Salesforce recently announced an integrated developer platform called App Cloud. The platform is the latest attempt by the world’s most successful Software as a Service (SaaS) company to consolidate its developer offerings.
App Cloud is an extension of Salesforce1, which is an initiative to bring social, mobile, and cloud platforms together for enterprise developers. This integrated architecture is an augmentation of the Heroku developer platform and the Salesforce Lightning mobile framework to deliver the unified development experience. According to Salesforce, App Cloud lets developers focus on building solutions rather than infrastructure.
Empowering developers to focus on code rather than infrastructure has been the original promise of Platform as a Service (PaaS). Through App Cloud, Salesforce is connecting the dots across its CRM, mobile tools, and core developer platform to deliver a unified PaaS.
SEE: Here’s what features you’ll see in the next Salesforce release
Heroku: The original PaaS
In 2010, Salesforce spent a whopping $212 million to acquire Heroku, which it maintained as a separate entity. Led by an ex-Microsoft and ex-VMware executive, Todd Nielson, Heroku is one of the most successful PaaS offerings in the market. Nielson knows a thing or two about building developer platforms; he successfully set up the MSDN community at Microsoft, and built up the initial momentum for Cloud Foundry at VMware.
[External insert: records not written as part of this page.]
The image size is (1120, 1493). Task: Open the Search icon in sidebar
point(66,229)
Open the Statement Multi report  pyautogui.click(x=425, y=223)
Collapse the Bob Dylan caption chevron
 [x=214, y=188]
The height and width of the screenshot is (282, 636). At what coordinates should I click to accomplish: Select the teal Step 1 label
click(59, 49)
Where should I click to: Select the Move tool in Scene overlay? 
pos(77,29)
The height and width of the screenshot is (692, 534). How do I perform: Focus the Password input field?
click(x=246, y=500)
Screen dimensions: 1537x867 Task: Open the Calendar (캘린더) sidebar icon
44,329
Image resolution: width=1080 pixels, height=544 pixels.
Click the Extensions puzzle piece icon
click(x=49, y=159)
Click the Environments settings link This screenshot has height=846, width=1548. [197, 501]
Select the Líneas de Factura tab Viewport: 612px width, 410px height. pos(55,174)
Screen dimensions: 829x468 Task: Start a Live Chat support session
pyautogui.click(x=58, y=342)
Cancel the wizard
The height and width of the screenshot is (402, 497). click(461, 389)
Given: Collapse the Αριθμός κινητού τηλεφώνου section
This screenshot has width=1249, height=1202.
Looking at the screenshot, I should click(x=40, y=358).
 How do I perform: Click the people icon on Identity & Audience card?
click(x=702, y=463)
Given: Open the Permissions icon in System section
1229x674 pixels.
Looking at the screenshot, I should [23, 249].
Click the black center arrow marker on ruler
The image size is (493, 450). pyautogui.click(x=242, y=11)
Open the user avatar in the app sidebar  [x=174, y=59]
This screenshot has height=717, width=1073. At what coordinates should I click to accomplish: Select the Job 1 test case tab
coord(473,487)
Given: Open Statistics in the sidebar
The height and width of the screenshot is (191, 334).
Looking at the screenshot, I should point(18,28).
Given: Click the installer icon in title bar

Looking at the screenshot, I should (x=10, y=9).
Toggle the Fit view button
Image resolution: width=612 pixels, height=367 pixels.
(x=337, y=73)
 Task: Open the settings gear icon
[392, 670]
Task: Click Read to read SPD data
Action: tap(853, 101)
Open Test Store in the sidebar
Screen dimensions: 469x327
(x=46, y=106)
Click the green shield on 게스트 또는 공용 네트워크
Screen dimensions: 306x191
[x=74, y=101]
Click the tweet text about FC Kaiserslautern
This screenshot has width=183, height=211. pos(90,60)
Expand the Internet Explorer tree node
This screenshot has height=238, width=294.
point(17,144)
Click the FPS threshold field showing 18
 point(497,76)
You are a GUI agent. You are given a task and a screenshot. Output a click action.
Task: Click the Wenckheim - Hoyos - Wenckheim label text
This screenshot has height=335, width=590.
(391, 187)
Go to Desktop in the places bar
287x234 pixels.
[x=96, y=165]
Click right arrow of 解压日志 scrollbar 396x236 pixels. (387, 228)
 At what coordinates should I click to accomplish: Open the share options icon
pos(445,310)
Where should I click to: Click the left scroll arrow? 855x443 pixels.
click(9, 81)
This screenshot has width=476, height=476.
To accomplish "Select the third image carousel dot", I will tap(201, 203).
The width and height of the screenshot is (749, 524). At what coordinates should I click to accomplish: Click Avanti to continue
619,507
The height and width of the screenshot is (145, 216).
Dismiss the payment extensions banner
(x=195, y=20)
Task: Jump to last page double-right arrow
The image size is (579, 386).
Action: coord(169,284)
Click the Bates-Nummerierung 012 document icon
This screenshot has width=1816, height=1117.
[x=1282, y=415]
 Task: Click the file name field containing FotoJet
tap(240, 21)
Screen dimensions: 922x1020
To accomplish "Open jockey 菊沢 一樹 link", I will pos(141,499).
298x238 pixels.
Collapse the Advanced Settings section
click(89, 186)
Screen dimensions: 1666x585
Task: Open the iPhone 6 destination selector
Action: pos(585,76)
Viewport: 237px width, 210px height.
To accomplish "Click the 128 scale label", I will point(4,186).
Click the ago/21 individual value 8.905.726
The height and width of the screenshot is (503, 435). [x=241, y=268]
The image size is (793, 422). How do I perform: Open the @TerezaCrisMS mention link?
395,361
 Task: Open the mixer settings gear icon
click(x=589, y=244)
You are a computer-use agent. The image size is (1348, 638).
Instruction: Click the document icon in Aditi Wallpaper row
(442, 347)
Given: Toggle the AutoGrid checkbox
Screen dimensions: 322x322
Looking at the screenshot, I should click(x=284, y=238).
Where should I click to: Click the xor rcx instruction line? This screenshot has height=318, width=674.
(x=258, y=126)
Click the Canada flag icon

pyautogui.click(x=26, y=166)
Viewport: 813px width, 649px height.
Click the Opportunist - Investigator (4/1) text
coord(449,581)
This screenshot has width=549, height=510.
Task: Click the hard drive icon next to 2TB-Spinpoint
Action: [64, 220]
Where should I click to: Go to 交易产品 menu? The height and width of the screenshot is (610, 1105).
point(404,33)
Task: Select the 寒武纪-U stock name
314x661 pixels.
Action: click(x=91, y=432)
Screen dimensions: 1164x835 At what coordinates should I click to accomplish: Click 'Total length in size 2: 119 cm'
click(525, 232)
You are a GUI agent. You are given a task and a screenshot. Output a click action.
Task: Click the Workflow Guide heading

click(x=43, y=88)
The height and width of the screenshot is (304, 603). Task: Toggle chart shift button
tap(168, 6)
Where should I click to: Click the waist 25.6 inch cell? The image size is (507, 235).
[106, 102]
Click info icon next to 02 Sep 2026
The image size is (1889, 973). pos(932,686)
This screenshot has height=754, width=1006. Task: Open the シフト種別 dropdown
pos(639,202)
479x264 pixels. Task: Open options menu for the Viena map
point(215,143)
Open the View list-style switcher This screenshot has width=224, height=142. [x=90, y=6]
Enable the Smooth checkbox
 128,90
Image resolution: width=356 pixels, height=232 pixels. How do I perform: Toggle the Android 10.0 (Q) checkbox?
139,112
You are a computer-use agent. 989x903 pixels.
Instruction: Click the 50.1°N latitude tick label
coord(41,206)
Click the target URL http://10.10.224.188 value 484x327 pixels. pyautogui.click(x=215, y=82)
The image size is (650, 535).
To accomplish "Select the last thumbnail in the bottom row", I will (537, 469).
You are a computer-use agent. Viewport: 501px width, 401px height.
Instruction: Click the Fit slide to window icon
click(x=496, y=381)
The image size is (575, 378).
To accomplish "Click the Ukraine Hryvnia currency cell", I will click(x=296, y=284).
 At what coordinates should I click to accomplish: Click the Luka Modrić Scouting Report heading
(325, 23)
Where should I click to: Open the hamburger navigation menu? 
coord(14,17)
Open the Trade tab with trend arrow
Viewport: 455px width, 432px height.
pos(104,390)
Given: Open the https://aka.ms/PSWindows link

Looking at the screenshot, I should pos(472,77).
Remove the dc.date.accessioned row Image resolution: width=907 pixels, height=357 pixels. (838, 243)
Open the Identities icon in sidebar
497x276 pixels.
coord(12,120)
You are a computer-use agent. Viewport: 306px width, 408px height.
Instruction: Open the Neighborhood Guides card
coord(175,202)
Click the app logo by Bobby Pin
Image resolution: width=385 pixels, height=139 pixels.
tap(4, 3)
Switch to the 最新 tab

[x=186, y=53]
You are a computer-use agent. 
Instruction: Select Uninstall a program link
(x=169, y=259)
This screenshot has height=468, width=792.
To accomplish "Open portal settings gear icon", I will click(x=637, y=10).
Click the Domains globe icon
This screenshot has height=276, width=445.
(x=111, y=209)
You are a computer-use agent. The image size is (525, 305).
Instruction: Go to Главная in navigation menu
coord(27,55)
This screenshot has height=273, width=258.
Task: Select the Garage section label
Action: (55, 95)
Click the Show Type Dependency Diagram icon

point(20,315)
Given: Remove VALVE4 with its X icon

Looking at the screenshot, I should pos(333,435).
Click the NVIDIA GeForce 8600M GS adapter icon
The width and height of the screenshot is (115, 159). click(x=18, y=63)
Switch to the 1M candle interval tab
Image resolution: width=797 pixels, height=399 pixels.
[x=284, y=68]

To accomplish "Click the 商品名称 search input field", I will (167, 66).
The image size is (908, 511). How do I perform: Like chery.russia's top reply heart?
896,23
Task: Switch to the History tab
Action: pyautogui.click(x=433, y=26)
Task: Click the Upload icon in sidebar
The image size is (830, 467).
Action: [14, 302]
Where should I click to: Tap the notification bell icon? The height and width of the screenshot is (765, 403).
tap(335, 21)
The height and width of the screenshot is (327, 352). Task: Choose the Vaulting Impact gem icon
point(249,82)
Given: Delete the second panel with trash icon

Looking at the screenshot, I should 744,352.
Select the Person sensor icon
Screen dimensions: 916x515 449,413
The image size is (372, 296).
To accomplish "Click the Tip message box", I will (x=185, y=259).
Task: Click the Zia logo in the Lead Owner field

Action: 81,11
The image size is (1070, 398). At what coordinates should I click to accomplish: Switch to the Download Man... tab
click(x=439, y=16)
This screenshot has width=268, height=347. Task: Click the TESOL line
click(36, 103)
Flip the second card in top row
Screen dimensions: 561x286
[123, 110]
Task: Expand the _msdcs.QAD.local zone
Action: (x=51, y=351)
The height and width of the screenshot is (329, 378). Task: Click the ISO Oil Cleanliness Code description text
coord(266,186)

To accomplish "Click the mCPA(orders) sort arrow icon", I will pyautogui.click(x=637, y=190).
Though Heroku initially started as a Ruby platform in the cloud, it added support for Node.js, Python, Java, PHP, and Go languages. Developers prefer Heroku for its simplicity and performance. Interestingly, Heroku doesn’t share the data centers powering Salesforce’s CRM; instead, Heroku is running on Amazon Web Services (AWS) infrastructure.
With the growing interest in PaaS and microservices in the industry, the company has announced Heroku Enterprise, an enterprise-friendly PaaS running on the public cloud. Customers demanding a private and isolated environment within Heroku can rely on a new feature called Private Spaces that enables the customer’s IT teams to securely connect the data center with Heroku PaaS.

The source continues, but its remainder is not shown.